[Rows from a dataset]

....

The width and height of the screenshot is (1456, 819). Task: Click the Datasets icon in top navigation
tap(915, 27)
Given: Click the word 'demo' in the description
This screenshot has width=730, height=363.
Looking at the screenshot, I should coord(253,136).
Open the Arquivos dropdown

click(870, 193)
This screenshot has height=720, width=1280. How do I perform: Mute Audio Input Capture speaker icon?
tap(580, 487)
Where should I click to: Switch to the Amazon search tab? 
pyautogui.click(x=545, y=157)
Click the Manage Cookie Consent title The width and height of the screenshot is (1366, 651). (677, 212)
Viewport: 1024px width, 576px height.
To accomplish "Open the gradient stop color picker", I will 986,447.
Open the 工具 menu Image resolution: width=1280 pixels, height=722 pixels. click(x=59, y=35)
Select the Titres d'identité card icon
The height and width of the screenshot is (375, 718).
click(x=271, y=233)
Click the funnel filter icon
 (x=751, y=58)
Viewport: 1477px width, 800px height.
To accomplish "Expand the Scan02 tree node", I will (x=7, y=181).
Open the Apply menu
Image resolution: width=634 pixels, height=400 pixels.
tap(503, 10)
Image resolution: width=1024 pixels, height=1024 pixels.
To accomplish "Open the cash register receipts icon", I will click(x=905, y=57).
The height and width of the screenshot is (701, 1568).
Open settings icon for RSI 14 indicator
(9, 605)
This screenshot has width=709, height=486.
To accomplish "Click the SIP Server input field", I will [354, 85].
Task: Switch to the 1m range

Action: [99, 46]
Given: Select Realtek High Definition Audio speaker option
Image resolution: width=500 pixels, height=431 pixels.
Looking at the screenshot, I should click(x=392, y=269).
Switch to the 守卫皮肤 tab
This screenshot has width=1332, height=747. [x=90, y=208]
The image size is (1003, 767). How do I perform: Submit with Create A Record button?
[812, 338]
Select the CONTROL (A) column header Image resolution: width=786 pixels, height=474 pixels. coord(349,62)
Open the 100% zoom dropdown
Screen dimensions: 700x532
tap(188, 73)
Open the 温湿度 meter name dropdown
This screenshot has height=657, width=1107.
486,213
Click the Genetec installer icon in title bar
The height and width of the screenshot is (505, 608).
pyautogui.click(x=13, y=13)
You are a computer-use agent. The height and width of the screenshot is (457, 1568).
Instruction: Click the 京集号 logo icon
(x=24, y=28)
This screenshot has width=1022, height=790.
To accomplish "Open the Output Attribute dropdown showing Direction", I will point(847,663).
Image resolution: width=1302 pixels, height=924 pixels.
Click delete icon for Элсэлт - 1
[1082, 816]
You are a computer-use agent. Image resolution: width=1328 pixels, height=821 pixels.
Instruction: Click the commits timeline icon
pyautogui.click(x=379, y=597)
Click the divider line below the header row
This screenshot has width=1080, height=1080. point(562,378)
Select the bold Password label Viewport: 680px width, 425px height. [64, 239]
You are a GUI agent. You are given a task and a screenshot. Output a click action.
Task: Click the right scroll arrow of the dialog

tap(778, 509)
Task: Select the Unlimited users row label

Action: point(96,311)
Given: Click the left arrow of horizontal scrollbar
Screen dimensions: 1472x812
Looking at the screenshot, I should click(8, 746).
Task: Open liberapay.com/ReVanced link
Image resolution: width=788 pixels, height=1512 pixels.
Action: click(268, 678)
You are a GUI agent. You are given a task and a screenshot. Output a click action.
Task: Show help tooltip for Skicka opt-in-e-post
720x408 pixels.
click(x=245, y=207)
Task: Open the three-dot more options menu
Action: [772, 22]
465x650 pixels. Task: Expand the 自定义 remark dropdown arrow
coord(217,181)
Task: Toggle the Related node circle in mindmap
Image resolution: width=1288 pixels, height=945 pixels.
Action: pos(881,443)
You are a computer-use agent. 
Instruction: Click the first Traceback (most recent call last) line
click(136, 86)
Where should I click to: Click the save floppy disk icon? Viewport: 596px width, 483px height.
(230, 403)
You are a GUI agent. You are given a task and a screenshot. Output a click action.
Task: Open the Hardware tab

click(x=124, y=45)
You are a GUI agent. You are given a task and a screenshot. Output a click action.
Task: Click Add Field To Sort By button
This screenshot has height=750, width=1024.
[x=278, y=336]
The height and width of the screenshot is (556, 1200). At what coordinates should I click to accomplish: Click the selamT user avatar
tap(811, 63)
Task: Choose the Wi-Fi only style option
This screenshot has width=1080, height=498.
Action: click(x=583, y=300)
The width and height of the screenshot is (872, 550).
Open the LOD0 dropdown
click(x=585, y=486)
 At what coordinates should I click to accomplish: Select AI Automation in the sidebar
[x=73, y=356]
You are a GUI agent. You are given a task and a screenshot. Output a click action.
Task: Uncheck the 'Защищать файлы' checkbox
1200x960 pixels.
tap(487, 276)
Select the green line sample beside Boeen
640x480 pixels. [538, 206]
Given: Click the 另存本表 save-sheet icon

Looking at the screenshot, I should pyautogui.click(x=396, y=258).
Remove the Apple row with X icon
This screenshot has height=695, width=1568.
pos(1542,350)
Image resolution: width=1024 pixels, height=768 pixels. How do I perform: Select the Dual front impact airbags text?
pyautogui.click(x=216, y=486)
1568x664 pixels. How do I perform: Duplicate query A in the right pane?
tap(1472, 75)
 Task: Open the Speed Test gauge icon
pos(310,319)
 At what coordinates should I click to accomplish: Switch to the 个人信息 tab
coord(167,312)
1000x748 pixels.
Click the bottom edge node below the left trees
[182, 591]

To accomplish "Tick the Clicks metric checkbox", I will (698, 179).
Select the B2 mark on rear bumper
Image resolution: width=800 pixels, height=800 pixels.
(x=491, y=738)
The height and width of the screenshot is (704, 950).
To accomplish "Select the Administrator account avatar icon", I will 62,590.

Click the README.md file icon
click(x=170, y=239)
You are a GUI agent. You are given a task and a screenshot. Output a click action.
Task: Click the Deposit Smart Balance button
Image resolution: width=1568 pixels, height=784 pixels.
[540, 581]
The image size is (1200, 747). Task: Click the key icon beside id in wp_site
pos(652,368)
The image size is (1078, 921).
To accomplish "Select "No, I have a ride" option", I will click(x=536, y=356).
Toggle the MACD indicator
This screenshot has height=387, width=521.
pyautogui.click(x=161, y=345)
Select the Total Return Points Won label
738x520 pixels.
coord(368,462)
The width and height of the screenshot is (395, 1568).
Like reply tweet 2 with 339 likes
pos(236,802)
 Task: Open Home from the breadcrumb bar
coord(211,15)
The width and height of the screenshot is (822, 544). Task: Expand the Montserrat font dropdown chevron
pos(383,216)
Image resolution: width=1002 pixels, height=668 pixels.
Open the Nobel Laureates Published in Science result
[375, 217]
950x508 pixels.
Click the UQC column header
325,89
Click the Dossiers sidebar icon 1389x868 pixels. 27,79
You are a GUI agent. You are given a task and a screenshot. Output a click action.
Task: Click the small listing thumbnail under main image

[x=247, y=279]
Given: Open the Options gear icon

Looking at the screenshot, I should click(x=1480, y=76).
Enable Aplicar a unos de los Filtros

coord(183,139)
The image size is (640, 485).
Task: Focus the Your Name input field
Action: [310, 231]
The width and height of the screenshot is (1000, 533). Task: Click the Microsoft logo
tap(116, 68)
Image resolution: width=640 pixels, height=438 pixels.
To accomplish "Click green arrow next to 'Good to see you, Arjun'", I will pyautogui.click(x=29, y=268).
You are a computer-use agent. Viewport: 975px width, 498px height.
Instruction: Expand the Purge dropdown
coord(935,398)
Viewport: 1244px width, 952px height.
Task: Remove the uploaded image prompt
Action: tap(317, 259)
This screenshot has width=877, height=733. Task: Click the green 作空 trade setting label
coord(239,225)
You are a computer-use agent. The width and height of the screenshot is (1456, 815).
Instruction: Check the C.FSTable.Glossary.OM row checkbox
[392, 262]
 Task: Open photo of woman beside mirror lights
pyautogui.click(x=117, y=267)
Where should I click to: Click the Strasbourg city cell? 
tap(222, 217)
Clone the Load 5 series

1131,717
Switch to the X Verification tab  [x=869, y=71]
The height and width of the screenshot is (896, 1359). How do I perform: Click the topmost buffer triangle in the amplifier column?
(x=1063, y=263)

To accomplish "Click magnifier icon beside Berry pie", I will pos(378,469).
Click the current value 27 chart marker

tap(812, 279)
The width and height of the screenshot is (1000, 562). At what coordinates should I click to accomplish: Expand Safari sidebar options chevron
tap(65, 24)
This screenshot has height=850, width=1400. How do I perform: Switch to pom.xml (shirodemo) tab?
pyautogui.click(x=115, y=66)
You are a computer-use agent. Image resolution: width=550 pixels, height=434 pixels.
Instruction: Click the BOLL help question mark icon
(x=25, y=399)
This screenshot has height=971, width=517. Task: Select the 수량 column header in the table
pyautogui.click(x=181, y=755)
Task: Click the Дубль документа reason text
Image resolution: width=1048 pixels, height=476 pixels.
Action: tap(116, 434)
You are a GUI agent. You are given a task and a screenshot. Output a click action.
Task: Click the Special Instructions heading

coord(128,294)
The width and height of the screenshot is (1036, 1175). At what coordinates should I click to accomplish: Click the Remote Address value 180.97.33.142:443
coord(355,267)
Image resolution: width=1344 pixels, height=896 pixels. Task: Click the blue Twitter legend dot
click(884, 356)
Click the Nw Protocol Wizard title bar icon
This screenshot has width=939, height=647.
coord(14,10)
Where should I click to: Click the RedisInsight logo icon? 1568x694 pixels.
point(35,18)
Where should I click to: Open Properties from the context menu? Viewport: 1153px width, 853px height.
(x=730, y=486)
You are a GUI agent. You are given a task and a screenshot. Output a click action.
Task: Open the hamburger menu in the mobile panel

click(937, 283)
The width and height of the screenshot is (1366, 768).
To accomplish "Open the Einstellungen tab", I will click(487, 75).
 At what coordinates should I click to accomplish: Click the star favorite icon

....

YOUR TASK -
Copy out the rows verbatim, beginning with the line that contains "Task: Switch to the 1m range" and stopping after the line that contains "tap(188, 73)".

RESPONSE -
Task: Switch to the 1m range

Action: [99, 46]
Given: Select Realtek High Definition Audio speaker option
Image resolution: width=500 pixels, height=431 pixels.
Looking at the screenshot, I should click(x=392, y=269).
Switch to the 守卫皮肤 tab
This screenshot has width=1332, height=747. [x=90, y=208]
The image size is (1003, 767). How do I perform: Submit with Create A Record button?
[812, 338]
Select the CONTROL (A) column header Image resolution: width=786 pixels, height=474 pixels. coord(349,62)
Open the 100% zoom dropdown
Screen dimensions: 700x532
tap(188, 73)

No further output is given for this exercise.